A track-side device 30 in the form of a balise is apparent as a further track-side component in FIG. 1, said track-side component being connected to a track-side electronic unit 31. In this case, it is assumed that the track-side electronic unit 31 is a component that is also described as an LEU (lineside electronic unit) and the track-side device 30 is a balise in the form of a transparent data balise.

Furthermore, FIG. 1 indicates a track-side control device 40 that is intended to be a central control device of a train control system or rather of a train protection system. The track-side control device 40 comprises a communication device 41 by means of which the track-side control device 40 is able to communicate with the rail-borne vehicles that are traveling on the length of track 10. Furthermore, the track-side control device 40 is connected to the track clear signalling device 24.

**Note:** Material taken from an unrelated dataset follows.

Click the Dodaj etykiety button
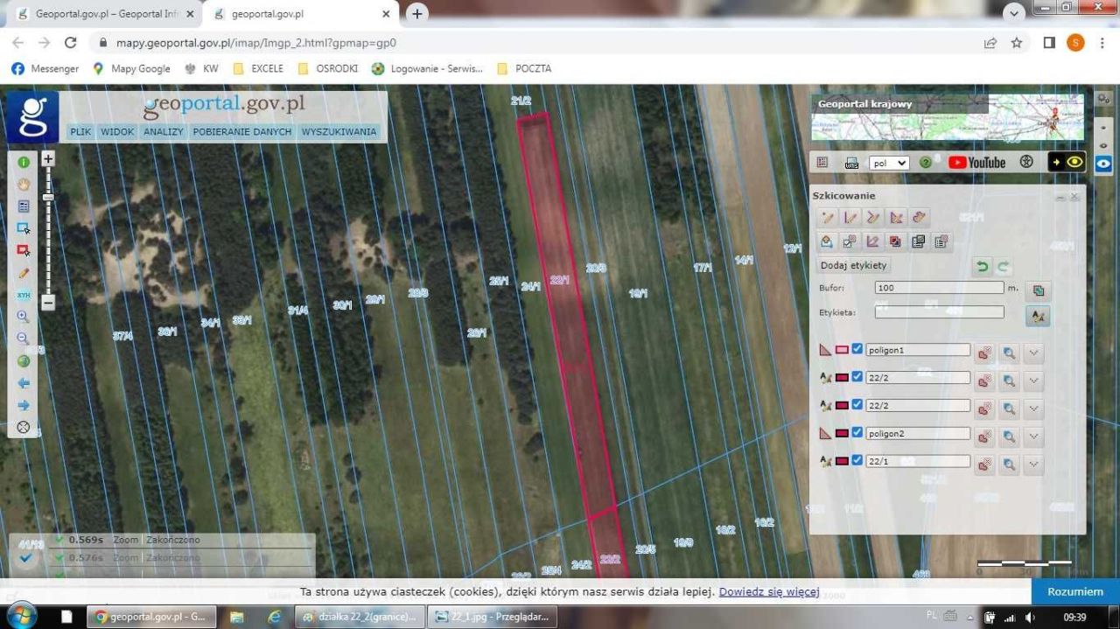The height and width of the screenshot is (629, 1120). [853, 265]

FIG. 1 illustrates a rail-borne vehicle 50 and in fact in a situation in which the rail-borne vehicle 50 in the form of the railway vehicle is located in the first track section 11 and is moving in a direction of travel 51 toward the second track section 12.

The rail-borne vehicle 50 comprises a vehicle device 52 that comprises a vehicle-side receiving device 53 in the form of a balise antenna, a vehicle-side control device 54 and also a vehicle-side communication device 55. In this case, the vehicle-side control device 54 may be configured by way of example as an on-board unit of a train control system. It is possible by means of the vehicle-side communication device 55 for the vehicle-side control device 54 to transmit information to the track-side control device 40 or rather to receive from said track-side control device relevant information and travel commands, possibly in the form of travel permission or so-called “movement authority”.

The track-side device 30, the track-side electronic unit 31, the track-side control device 40, the communications device 41 and the vehicle device 52 together with the vehicle-side receiving device 53, the vehicle-side control device 54 and the vehicle-side communication device 55 form a control device arrangement 60.

According to the illustration in FIG. 1, the rail-borne vehicle 50 is located at the site of the track-side device 30 in such a manner that the vehicle-side device 53 is arranged above the track-side device 30 in the form of the balise and consequently it is possible to transmit information from the track-side device 30 to the vehicle-side receiving device 53.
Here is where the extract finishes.